WORK ITEM
Copy whichever lines of the data hold the word "size".

Saved entries:
==========
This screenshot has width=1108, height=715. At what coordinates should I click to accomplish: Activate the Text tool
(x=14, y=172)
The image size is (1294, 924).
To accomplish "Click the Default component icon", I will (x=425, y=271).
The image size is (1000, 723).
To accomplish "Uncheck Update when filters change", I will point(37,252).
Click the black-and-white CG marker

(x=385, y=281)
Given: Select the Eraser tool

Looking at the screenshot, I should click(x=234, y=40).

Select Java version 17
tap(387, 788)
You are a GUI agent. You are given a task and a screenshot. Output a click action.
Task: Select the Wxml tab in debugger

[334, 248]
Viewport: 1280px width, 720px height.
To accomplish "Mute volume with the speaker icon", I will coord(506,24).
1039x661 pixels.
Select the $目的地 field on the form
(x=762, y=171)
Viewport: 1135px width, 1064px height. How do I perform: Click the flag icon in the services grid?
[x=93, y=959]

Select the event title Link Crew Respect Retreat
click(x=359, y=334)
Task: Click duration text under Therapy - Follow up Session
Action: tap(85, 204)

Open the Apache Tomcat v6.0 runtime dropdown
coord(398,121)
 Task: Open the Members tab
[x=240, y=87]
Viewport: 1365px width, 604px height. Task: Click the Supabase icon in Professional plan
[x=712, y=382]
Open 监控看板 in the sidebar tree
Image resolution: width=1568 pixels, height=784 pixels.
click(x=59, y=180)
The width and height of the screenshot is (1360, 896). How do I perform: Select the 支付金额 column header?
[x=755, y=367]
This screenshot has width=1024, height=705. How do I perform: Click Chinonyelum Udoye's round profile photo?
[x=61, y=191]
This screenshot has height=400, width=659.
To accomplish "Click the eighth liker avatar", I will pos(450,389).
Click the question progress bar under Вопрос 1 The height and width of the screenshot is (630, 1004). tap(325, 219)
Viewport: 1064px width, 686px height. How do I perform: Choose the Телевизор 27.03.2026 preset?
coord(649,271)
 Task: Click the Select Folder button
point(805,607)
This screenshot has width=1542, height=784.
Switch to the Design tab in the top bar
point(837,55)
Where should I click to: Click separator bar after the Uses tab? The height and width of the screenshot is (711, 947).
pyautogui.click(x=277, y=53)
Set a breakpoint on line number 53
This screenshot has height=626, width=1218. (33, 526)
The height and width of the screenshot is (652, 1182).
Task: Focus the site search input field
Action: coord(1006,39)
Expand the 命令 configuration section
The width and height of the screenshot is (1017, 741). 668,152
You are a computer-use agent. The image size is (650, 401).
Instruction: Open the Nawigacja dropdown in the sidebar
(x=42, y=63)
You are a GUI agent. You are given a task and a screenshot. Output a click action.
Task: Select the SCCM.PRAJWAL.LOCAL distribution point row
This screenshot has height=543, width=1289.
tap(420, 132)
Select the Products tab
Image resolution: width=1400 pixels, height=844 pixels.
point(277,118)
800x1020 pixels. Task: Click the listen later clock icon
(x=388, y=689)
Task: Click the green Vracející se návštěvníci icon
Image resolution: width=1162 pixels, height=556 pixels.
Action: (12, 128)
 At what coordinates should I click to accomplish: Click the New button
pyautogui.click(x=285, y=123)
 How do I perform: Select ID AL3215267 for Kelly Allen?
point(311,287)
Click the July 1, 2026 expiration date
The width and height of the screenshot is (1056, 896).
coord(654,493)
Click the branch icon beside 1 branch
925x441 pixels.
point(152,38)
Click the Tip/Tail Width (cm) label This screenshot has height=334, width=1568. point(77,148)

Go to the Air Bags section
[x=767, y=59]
==========
TASK OUTPUT
The image size is (1294, 924).
The image size is (1000, 723).
You are a computer-use agent. The image size is (650, 401).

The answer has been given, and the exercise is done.